Em abril de 2018, Orbán foi eleito para um terceiro mandato com uma campanha que demonizava a UE, a ONU, Soros e os imigrantes. Sua votação foi arrasadora, obteve quase metade dos votos e venceu nos quatro cantos da Hungria. A maioria parlamentar que obteve nas urnas serviu para aprovar de imediato uma lei anti-imigração que criminalizou a ajuda aos refugiados.
Para Anna Vegh, da fundação Artemisszió, a nova legislação disseminou o medo. "Há uma desconfiança e as pessoas estão menos solidárias", disse. Para limitar as ONGs de ajuda humanitária, o governo impôs um imposto de 25% sobre a receita das instituições que apoiam a imigração – a arrecadação é destinada à defesa das fronteiras.
Recentemente, Orbán apontou sua caneta para os moradores de rua. Em outubro, uma emenda constitucional proibiu pessoas de dormir ao relento. Sob pena de serem detidos ou terem seus pertences confiscados, a lei prevê multa e autoriza os policiais a conduzir os alvos, quase todos pobres, deficientes físicos ou ciganos, a centros de acolhimento.

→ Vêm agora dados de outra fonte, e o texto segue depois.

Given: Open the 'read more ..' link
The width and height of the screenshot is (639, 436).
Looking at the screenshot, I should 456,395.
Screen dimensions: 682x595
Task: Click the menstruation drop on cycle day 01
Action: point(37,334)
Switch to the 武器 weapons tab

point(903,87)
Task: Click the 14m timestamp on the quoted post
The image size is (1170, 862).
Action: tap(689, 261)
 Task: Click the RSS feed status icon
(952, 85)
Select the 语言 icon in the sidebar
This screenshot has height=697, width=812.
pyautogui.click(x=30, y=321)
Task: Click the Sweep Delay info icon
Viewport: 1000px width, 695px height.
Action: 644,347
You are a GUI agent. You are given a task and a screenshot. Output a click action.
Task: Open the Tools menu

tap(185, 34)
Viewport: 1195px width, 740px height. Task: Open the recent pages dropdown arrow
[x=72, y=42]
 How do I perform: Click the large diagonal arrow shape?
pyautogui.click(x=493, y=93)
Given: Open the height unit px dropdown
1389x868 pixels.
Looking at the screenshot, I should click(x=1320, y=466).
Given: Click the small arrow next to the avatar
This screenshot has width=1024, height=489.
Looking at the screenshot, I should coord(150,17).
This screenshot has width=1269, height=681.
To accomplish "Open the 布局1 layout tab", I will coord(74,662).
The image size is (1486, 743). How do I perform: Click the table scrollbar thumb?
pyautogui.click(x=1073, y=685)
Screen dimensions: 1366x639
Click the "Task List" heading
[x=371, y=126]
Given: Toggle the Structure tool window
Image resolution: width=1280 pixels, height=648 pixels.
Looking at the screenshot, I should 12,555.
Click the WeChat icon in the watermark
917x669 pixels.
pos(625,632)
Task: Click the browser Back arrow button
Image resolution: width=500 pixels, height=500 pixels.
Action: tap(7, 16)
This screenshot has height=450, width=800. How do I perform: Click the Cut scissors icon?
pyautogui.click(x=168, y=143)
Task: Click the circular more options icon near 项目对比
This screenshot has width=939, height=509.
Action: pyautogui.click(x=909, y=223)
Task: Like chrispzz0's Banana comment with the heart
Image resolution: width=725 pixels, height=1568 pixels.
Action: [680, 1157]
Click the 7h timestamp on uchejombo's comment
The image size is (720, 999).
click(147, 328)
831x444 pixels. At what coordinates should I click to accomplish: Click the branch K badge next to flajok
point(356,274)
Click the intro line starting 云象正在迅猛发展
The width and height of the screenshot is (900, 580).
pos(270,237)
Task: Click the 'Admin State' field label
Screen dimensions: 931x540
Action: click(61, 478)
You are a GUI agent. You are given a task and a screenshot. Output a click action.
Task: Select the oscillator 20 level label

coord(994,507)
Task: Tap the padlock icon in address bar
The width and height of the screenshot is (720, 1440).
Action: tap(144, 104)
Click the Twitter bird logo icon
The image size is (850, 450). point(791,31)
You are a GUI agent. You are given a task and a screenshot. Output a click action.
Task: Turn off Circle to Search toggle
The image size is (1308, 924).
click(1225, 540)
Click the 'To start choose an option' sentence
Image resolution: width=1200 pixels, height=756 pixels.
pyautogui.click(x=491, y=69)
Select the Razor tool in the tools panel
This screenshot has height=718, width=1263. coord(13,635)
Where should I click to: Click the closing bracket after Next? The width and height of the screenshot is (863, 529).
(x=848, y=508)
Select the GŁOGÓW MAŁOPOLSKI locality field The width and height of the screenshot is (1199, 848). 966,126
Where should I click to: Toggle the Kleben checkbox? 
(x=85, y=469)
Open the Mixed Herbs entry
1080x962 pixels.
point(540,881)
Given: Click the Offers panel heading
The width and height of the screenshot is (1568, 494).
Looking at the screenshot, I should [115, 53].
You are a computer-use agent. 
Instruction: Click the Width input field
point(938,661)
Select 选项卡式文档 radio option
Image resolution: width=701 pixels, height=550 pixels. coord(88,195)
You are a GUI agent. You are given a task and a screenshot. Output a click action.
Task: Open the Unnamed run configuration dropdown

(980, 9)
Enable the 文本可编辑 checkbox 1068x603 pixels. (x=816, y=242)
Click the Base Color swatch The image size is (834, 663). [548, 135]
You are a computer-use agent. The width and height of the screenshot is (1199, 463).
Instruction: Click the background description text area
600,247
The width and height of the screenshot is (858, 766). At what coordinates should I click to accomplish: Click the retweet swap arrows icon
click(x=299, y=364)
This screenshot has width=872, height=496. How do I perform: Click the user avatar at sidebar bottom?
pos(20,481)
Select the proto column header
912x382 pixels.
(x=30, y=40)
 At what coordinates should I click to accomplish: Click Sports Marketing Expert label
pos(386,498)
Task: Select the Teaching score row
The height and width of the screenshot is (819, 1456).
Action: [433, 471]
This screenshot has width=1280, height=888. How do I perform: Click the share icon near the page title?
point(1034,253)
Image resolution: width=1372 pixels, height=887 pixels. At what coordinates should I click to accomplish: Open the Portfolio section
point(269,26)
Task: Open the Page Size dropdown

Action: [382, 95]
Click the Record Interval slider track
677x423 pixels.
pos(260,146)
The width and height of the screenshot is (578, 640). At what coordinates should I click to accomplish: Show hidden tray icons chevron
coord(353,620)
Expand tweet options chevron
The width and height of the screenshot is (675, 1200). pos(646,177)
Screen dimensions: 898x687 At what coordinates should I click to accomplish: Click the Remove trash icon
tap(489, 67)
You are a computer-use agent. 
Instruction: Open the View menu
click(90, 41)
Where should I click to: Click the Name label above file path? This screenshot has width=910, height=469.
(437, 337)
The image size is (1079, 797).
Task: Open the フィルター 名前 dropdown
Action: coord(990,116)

Um desses abrigos é o Menedékház Alapítvány, em Budapeste, que atende 230 pessoas, oferecendo proteção e assistência médica. Ákos Suranyi, o diretor, diz que a lei é desumana. A demanda por abrigos em Budapeste, segundo ele, pode colocar de 100 a 200 pessoas sob o mesmo teto na mesma noite. Por isso, muitos ainda preferem perambular em espaços públicos. "É impossível melhorar a vida deles aqui. Apenas tento fazer com que fiquem mais confiantes", diz Suranyi.